Passage shown>
%%
Ask HN: How do I encourage my wife learn to code?
My wife is currently pursuing master in information systems, but she does not have much interest in coding. How do I make sure she knows the joy of coding and how it will impact the career? How do I explain in storytelling fashion about coding/programming - she is from MBA(finance) background ? Did anyone motivated here motivated someone who is from different background ? If yes, how did you approach ? Is there a service which invoke the interest in coding ?
18 comments
[ 3.5 ms ] story [ 77.0 ms ] threadI can make a fun game out of MIT’s scratch language in ~15 minutes. Try that as an evening exercise.
If she doesn’t like it, don’t push it. She could teach you the joy of responsible finance instead ;)
Pain as we are solving problems.
Pain for other users as they encounter bugs from our work, haha.
Retool is very low-code if you're mostly hitting APIs and/or have someone to help you with initial transformational, and it ultimately using text/code to wire things together.
You don't "make sure she knows" anything, if you respect her.
Has she tried it and doesn't think she's good at it?
Or does she entertain some sort of nerdy stigma against it?
It's difficult to give actionable advice without word from both parties about their attempts and motivations.
Information systems is something like a synonym for "computers and stuff"; if you're a master of "computers and stuff", you should know how to code.
I mean, imagine a "master of information systems" being embarrassed when they can't understand Python or Javascript written by their nephew or niece in fifth grade elementary school. Yikes!
If the program contains required courses involving coding, then that is covered. She will have to go through that, and then will either see the beauty of it all or not. In any case, you will be there for help or insights/perspectives.
Can lead the horse to water, but cant force it to drink ;)
Stop having coitus with her. That's what my wife did when I was having too much joy just in coding.
Start here. Find something menial she does but hates, do it in front of her with coding. Show, don't tell.
Zed Shaw had a great passage to this point:
>People who can code in the world of technology companies are a dime a dozen and get no respect. People who can code in biology, medicine, government, sociology, physics, history, and mathematics are respected and can do amazing things to advance those disciplines.
As programmers, we do things to save us time without even thinking about it. Friends coming to pick me up and there's a webpage for a job offering with a disappearing Apply button? Quickly write a script that pulls that page every minute, checks if the button is there, and sends me a notification on my mobile. I didn't even think about it, really. Trivial to do while they're on their way, but science fiction for most people.
Writing code so we can be humans and spend time with loved ones as opposed to waste time doing meaningless tasks is what programming gives you.
%%
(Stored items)
%%
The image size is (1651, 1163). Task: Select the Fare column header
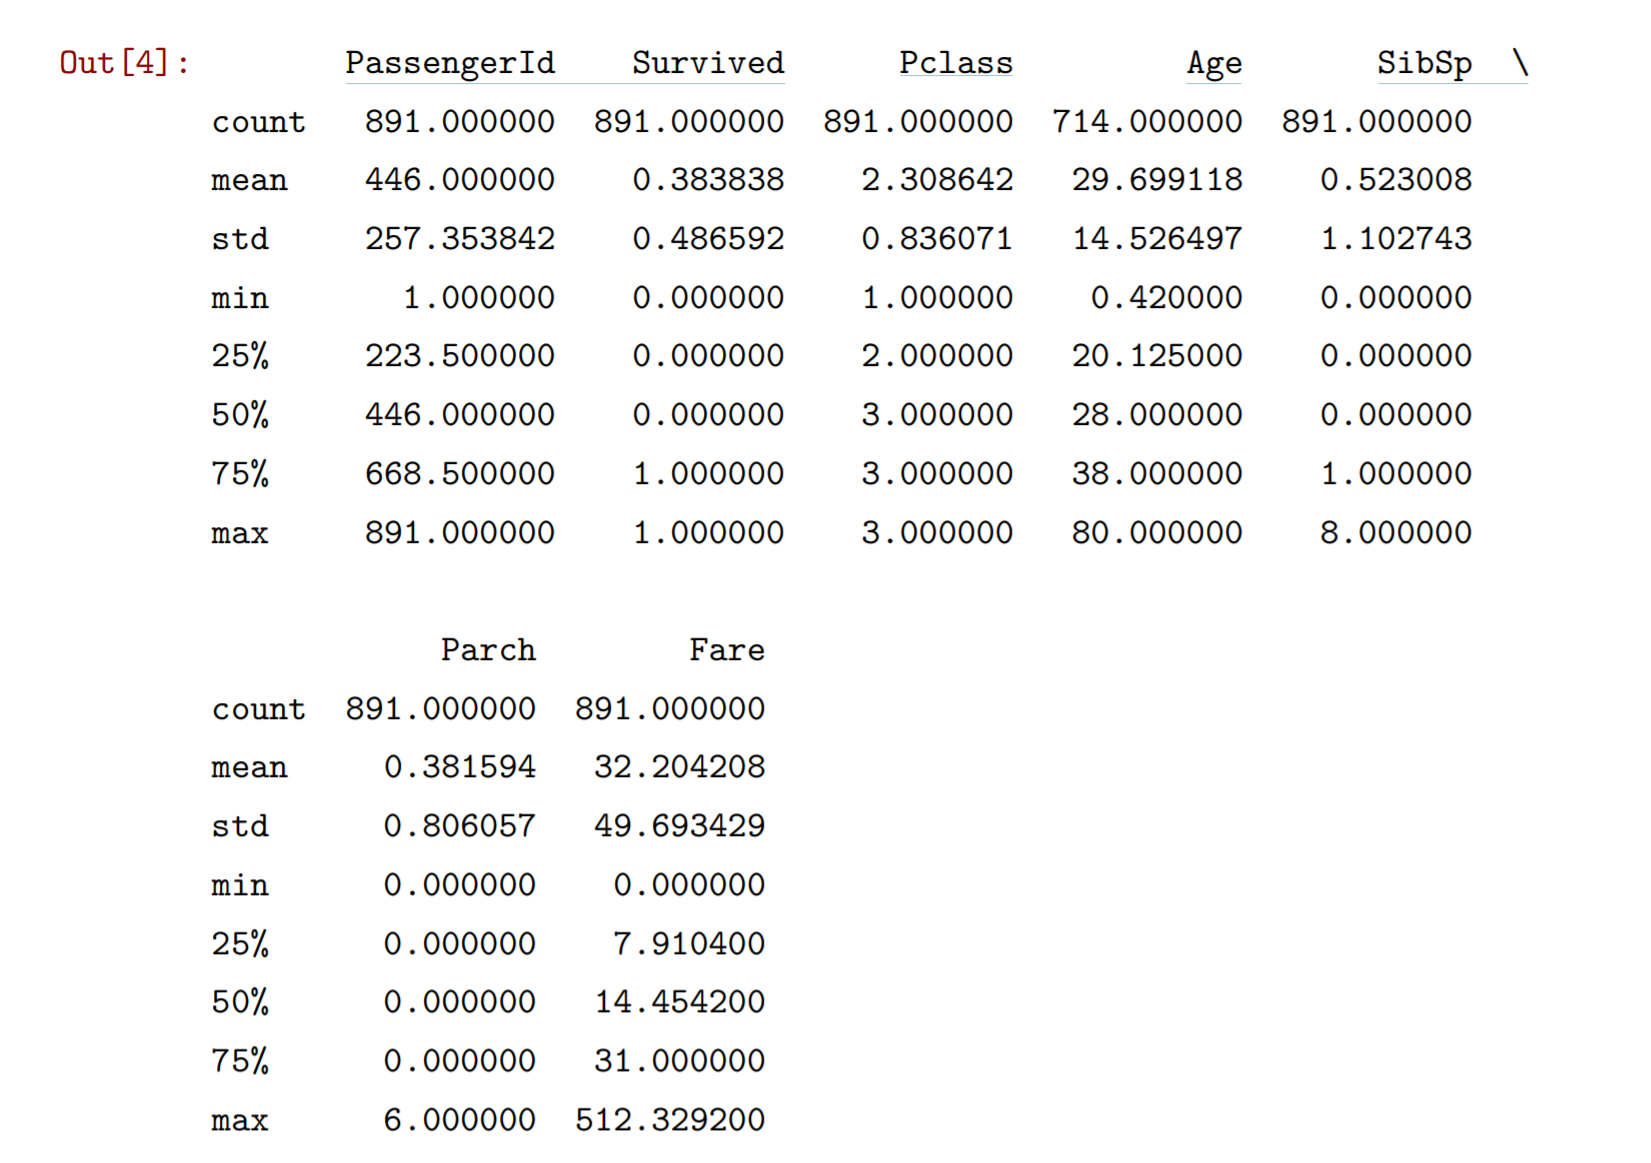point(727,650)
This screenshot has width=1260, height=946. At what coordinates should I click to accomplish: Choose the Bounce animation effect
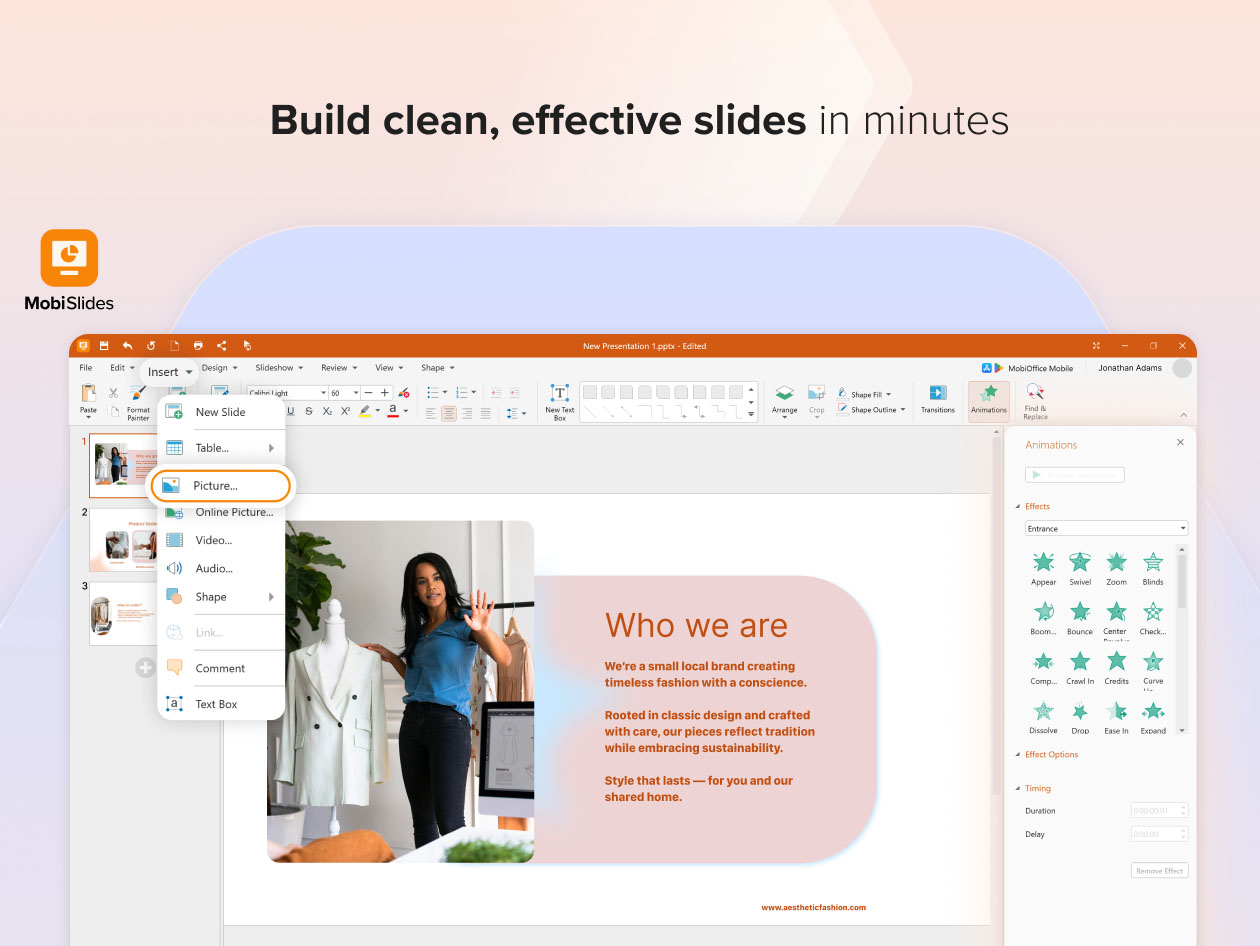tap(1080, 616)
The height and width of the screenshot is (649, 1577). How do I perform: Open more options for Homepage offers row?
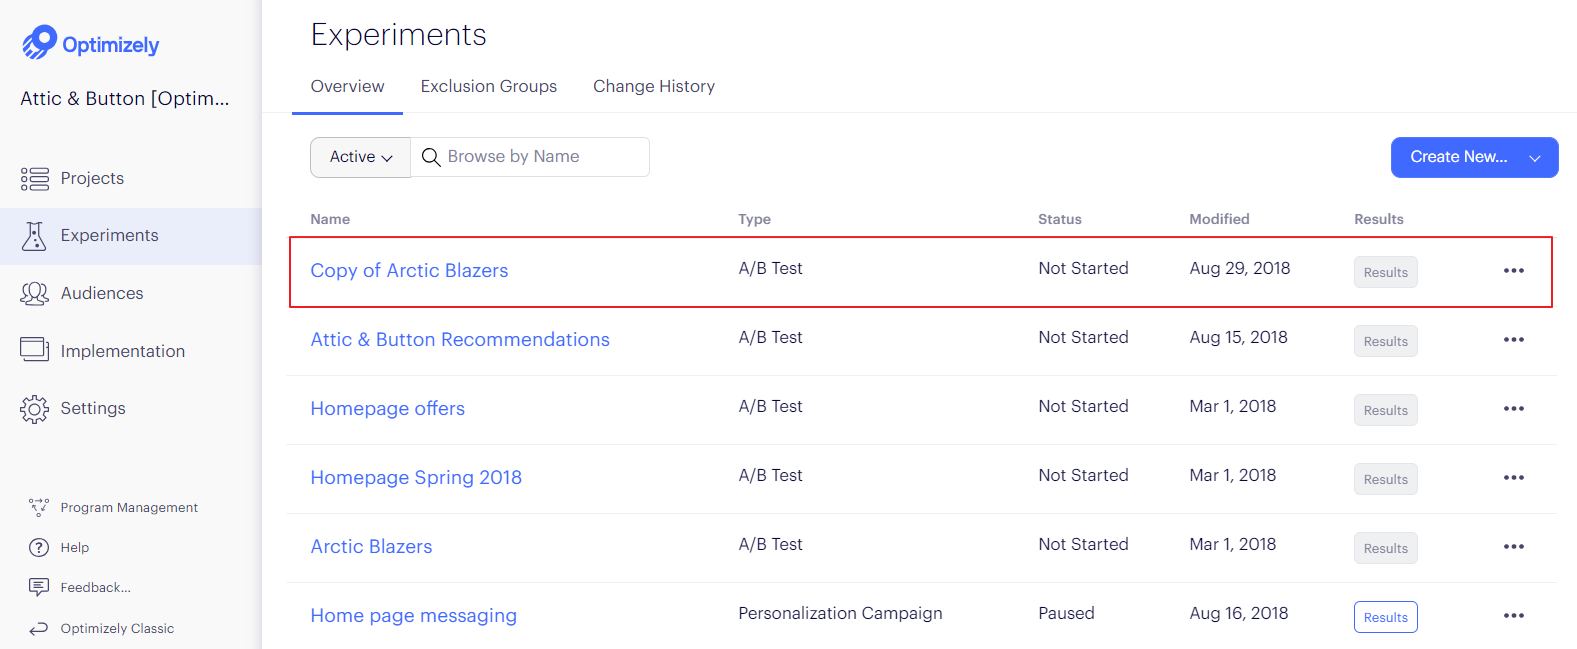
%%
What you will do> Transcribe the part of the Ask HN thread that begins with the words containing "If the program" and ends with "help or insights/perspectives.".

Output for this exercise>
If the program contains required courses involving coding, then that is covered. She will have to go through that, and then will either see the beauty of it all or not. In any case, you will be there for help or insights/perspectives.